La première fois qu'il m'a parlé de Pompidou, le président a eu des phrases on ne peut plus convenues. Il a surtout tenu à souligner que le défunt président refusait toute familiarité, et il m'a égrené sa litanie de mots passe-partout : « estime, respect, affection »… Je lui ai alors demandé pourquoi il se livrait moins que dans le discours qu'il avait prononcé en 2004 devant Mme Pompidou.
« Vous avez évoqué sa voix, sa silhouette, votre douleur… Est-ce parce que vous l'aimiez beaucoup que vous êtes incapable d'émettre devant moi des mots qui viennent du cœur ?
– C'est peut-être plus compliqué que vous ne le pensez, me répond-il. Pompidou n'établissait pas de liens entre ses amis et ses collaborateurs qui, au demeurant, étaient bien traités. J'avais intégré ça dès le départ. Quels que soient les sentiments que je pouvais avoir, il ne fallait pas les exprimer. Cela étant, lorsqu'il a été malade, j'ai été profondément atteint… Et quand il est mort, j'ai été choqué, traumatisé, un peu comme s'il s'était agi de mon propre père. Mais je n'ai pas eu ni développé avec lui de relations intimes, car ce n'était pas son genre. J'écoutais, j'enregistrais, par exemple quand je l'accompagnais quelque part dans sa voiture. Mais, d'une certaine façon, je me sentais plus libre avec le général de Gaulle qu'avec Pompidou.
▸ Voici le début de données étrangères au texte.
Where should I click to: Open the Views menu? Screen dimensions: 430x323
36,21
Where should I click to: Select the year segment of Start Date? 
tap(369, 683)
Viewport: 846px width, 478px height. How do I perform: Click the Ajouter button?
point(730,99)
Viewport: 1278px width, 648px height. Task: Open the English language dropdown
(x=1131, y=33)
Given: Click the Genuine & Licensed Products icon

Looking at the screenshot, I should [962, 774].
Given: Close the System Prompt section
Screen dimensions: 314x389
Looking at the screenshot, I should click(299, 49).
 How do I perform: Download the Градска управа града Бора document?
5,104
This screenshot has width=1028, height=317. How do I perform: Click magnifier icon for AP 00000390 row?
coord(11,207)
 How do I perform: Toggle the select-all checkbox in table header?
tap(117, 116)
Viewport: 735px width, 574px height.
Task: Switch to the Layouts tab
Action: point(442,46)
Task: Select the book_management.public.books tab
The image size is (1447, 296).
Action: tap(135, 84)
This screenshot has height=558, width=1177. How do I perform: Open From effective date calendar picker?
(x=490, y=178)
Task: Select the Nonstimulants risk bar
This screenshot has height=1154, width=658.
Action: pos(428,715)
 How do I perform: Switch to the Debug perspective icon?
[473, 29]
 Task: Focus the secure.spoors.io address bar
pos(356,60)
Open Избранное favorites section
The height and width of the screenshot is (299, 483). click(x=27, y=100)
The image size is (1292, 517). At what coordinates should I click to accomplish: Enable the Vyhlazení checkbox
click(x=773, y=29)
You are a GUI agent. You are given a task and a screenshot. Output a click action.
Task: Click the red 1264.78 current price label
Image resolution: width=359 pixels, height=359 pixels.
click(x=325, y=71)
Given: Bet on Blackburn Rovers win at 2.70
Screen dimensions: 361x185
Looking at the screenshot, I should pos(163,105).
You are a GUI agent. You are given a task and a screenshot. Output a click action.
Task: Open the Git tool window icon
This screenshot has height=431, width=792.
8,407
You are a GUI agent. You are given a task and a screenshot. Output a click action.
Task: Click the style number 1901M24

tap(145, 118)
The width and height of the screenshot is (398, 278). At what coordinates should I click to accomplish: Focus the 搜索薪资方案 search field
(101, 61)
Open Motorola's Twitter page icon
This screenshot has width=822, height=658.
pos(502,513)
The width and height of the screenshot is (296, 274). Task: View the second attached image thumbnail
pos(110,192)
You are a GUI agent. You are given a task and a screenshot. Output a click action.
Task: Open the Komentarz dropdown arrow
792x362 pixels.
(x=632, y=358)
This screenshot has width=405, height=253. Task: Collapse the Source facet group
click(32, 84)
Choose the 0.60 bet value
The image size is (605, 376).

Je me souviens du Général me demandant ici, à l'Élysée, avant le référendum : “Qu'est-ce qu'on dit, dans votre circonscription ? – Vous savez, c'est une circonscription plutôt à gauche. Je crains que les résultats ne soient pas très bons…” Je ne l'aurais pas dit en ces termes à Pompidou.
« Oui, j'avais pour Pompidou un très grand respect. Sa vision de l'art moderne m'a toujours ébloui… C'était pour moi, d'une certaine façon, sur le plan moral et culturel, l'archétype du Super-Français. Doué de racines solides, il était d'une immense culture, formé au grec et au latin. Ses discussions avec Senghor étaient fascinantes. Il était beaucoup plus cultivé que le Général… C'était une personnalité exceptionnelle, mais ce n'était assurément pas un homme sur le ventre de qui on pouvait taper. »
Revenant sur le lien que Pompidou voulait instaurer entre l'Art et la Cité, le président me raconte comment il sauva le Centre Georges Pompidou :
« Quand j'ai été nommé Premier ministre, Giscard me convoque pour me parler d'un certain nombre de projets, dont le Centre Pompidou qui en était au stade des fondations. Il me dit : “Ce projet est ridicule, il n'a aucun sens, on le supprime.” Je lui objecte : “C'est pourtant intéressant…” Il y avait alors à la Culture Michel Guy, qui avait été nommé ministre par Giscard grâce à Pompidou et à qui je garde un chien de ma chienne ! Je demande à Giscard si Guy est d'accord pour supprimer le Centre Pompidou. Il me répond que oui. Je proteste : “Ce n'est pas possible, M. le président. Si votre décision est prise, il va falloir que vous changiez de Premier ministre !”
« J'ai rencontré une fois Michel Guy à qui j'ai dit qu'il se déshonorait. Je ne l'ai plus jamais revu. Je n'ai plus accepté de le revoir. J'étais vraiment en pétard. Finalement, on a sauvé de justesse le Centre Pompidou. Sans moi, il était cuit. »
Celui qui se considérait comme l'exécuteur testamentaire de Georges Pompidou était donc prêt à sacrifier sa carrière si le testament artistique du président disparu n'était pas respecté.
1 Op. cit.
2 Jacques Chirac, op. cit.
3 Jean Cau, Croquis de mémoire, Julliard, 1985.
4 Raymond Marcellin, L'Importune Vérité, Plon, 1978.
5 Georges Pompidou, Le Nœud gordien, Plon, 1974.